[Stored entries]
────────────────────
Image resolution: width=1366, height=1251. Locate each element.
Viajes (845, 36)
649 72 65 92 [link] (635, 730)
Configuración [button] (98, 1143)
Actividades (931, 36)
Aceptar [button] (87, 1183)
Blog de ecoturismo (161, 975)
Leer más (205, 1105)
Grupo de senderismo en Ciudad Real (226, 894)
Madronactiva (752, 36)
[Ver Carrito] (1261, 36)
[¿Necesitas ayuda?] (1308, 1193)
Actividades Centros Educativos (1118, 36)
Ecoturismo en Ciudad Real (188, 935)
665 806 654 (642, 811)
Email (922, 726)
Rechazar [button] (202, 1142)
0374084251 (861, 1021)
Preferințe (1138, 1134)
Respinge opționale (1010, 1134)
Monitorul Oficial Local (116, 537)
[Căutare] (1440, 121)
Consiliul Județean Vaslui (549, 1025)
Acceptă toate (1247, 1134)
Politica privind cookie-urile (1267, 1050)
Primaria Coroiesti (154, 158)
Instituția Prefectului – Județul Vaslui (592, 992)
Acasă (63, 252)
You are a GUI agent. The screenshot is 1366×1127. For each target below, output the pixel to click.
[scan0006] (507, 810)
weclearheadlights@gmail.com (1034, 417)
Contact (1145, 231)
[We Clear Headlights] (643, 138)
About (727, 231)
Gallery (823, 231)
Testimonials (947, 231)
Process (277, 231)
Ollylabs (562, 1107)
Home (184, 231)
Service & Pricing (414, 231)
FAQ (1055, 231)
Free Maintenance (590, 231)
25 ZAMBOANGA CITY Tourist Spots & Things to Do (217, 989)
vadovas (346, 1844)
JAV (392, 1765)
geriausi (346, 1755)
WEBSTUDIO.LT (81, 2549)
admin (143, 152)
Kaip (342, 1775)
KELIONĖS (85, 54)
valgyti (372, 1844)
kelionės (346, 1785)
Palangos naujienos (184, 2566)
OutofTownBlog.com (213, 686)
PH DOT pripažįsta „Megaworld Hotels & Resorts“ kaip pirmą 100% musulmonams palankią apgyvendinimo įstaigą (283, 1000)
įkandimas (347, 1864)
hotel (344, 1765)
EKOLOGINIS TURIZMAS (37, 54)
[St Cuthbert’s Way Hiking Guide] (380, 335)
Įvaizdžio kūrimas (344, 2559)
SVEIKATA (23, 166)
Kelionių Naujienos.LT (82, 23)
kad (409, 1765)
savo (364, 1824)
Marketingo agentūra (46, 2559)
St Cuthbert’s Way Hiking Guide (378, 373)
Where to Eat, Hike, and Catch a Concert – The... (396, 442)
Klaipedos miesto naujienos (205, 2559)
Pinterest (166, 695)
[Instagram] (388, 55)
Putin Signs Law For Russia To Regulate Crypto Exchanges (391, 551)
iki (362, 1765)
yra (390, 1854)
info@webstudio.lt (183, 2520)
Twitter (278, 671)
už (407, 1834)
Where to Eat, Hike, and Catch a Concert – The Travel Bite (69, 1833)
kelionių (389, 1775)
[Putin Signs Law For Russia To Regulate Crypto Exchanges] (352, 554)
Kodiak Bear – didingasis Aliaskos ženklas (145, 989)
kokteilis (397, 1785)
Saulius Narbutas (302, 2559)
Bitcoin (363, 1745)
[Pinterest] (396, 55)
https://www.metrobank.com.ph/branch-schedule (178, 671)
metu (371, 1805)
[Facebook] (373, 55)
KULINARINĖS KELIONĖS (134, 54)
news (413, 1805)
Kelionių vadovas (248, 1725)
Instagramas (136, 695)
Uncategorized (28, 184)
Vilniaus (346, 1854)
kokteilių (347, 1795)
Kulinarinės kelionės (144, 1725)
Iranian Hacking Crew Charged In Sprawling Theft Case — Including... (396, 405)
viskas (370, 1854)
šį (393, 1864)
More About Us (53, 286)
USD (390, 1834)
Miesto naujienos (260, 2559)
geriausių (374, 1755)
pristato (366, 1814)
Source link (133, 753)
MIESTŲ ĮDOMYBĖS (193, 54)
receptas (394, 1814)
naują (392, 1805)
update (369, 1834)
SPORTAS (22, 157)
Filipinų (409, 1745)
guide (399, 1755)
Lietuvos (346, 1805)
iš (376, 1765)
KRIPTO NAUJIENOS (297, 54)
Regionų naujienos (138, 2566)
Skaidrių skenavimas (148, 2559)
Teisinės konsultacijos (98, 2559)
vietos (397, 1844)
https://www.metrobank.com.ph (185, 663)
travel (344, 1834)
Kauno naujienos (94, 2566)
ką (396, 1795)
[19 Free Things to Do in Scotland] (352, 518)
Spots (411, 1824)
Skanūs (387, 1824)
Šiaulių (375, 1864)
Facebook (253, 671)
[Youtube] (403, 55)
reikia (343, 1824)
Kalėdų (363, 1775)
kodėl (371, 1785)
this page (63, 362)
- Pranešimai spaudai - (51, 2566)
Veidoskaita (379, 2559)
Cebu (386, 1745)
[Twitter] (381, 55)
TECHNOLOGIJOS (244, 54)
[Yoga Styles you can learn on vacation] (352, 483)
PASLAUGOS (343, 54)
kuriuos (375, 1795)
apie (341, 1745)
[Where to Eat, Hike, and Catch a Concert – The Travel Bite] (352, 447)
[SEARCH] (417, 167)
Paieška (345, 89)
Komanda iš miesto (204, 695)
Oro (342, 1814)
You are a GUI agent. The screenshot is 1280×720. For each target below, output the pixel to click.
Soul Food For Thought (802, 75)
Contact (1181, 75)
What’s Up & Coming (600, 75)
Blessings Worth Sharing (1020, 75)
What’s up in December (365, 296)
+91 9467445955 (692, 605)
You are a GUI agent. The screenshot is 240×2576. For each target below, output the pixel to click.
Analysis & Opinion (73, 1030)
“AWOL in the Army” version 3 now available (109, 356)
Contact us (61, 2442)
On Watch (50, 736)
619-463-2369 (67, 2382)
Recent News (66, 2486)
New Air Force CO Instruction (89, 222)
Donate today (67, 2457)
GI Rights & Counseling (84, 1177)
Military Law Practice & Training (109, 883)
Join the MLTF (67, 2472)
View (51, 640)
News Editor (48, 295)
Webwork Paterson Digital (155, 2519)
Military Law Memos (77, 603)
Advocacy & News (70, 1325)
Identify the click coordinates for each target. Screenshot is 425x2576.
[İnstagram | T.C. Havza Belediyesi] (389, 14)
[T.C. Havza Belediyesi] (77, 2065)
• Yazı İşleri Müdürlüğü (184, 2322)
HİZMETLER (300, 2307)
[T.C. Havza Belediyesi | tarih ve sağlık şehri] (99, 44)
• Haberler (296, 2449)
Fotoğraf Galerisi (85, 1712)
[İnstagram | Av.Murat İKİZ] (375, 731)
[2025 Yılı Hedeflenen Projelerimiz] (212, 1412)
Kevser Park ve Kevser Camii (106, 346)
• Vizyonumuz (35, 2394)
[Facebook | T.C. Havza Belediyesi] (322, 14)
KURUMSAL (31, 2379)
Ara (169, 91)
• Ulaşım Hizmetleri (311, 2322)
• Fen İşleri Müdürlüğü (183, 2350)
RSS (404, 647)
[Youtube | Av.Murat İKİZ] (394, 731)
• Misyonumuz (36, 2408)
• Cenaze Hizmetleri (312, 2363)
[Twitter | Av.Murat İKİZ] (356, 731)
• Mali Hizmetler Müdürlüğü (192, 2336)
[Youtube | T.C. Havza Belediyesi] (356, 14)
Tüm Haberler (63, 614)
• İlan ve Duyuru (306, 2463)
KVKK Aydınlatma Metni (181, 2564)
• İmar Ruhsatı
────────────────────
Reproduce the lines of the stored entries above verbatim, everything from the line containing "PASLAUGOS (343, 54)" down to the line containing "[2025 Yılı Hedeflenen", both included.

## [Correct output]
PASLAUGOS (343, 54)
kuriuos (375, 1795)
apie (341, 1745)
[Where to Eat, Hike, and Catch a Concert – The Travel Bite] (352, 447)
[SEARCH] (417, 167)
Paieška (345, 89)
Komanda iš miesto (204, 695)
Oro (342, 1814)
You are a GUI agent. The screenshot is 1280×720. For each target below, output the pixel to click.
Soul Food For Thought (802, 75)
Contact (1181, 75)
What’s Up & Coming (600, 75)
Blessings Worth Sharing (1020, 75)
What’s up in December (365, 296)
+91 9467445955 (692, 605)
You are a GUI agent. The screenshot is 240×2576. For each target below, output the pixel to click.
Analysis & Opinion (73, 1030)
“AWOL in the Army” version 3 now available (109, 356)
Contact us (61, 2442)
On Watch (50, 736)
619-463-2369 (67, 2382)
Recent News (66, 2486)
New Air Force CO Instruction (89, 222)
Donate today (67, 2457)
GI Rights & Counseling (84, 1177)
Military Law Practice & Training (109, 883)
Join the MLTF (67, 2472)
View (51, 640)
News Editor (48, 295)
Webwork Paterson Digital (155, 2519)
Military Law Memos (77, 603)
Advocacy & News (70, 1325)
Identify the click coordinates for each target. Screenshot is 425x2576.
[İnstagram | T.C. Havza Belediyesi] (389, 14)
[T.C. Havza Belediyesi] (77, 2065)
• Yazı İşleri Müdürlüğü (184, 2322)
HİZMETLER (300, 2307)
[T.C. Havza Belediyesi | tarih ve sağlık şehri] (99, 44)
• Haberler (296, 2449)
Fotoğraf Galerisi (85, 1712)
[İnstagram | Av.Murat İKİZ] (375, 731)
[2025 Yılı Hedeflenen Projelerimiz] (212, 1412)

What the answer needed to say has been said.